I’ve also used this to duck the lower frequencies of a bass guitar when the kick transient hits. Send the kick drum into the bass track on a side chain, and set up the detector to listen to the side chain. Then dial in the release so it’s letting go of the transient relatively fast. Now just use a bell filter on the transient side to remove the frequencies of the bass that are colliding with the kick drum. Since it’s set up to detect the kick on a side chain, it’ll only apply that eq cut when the kick triggers the detector!

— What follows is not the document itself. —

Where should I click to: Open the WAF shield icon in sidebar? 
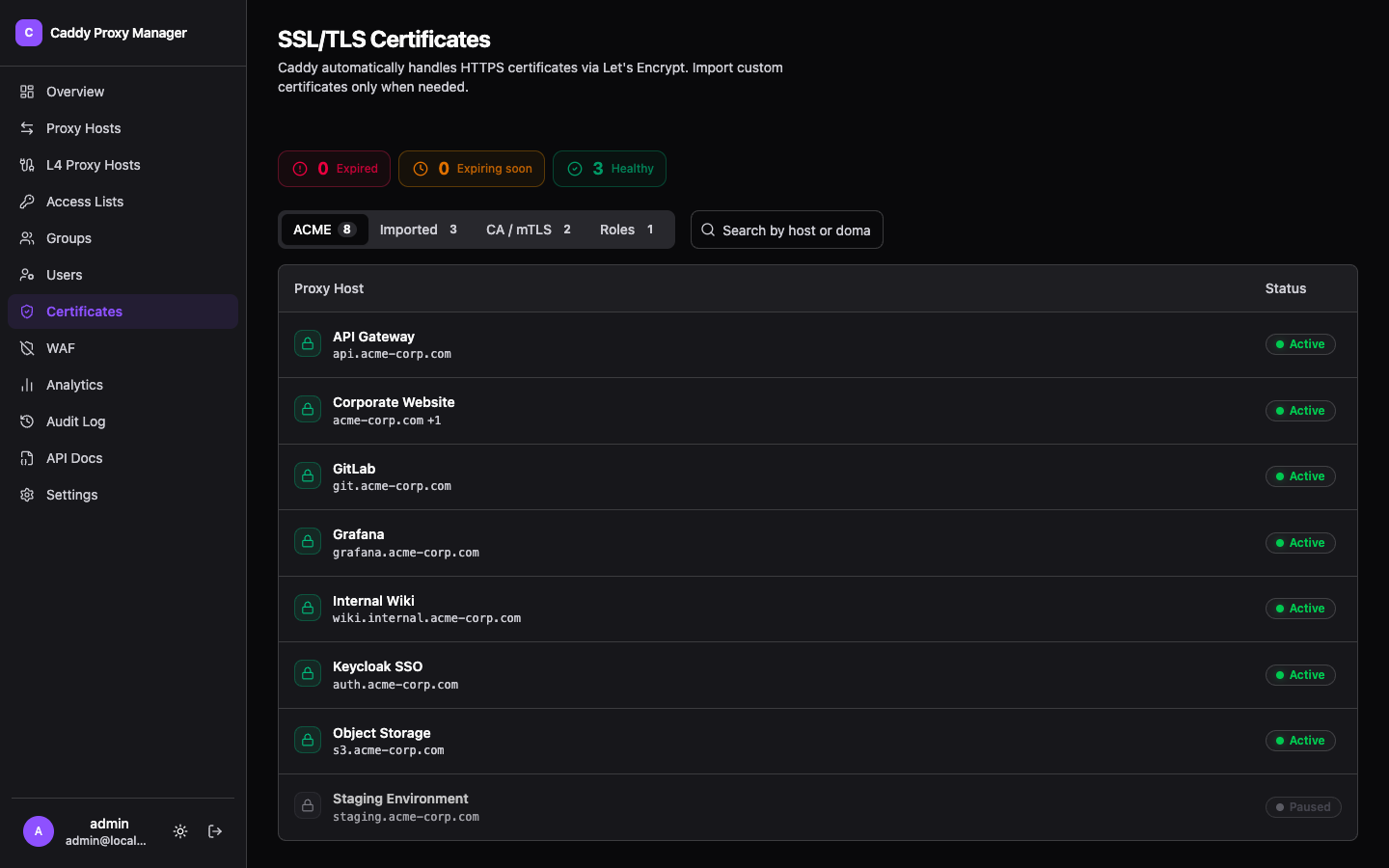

Let’s strip this down beyond the marketing jargon, because I want you to think outside the box with this plugin. This isn’t specifically a drum processor, even though it’s most obvious use is drums. This is an eq and transient shaper, and you can use that on anything. If you want to add pick noise to the attack of a bass guitar, but don’t want the sound of having boosted around 800hz affecting the sustained portion, you can accomplish that by adding 800hz to the attack alone. And then if you feel the sustain portion could sustain more, you can always turn up the sustain portion. Effectively, this lets you shape the character of whatever source you use it on.
If you don’t have the well defined transient, you can still use the sustain side to eq your sources with broad strokes. From there, you could set up the detector to react to a percussive source on the side chain. That opens the door to creative effects, including rhythmic pumping like you’ll hear in dance music. Set the release of the detector to slow, and turn the transient side way down. Now when the detector is triggered by the side chain, it’ll duck the audio down and slowly release upward to deliver the pumping sound you’re after!There are a couple of things I’d like to see changed in this, but they’re minor. The first is the threshold dependency of Transgressor. Unlike other transient designers, this one relies on the signal crossing a threshold for the detector to determine which is the transient and which is the sustain. Not a huge deal, but I like transient designers that aren’t threshold dependent. Also, if the eq bands had a dynamic function on one of them so you could use it to dynamically sculpt the transient or sustain, that would make this a true powerhouse. Those features not withstanding, this thing has me excited. I’m not mincing words when I say that this thing is nothing short of insane! I couldn’t recommend this more, and that’s my honest opinion.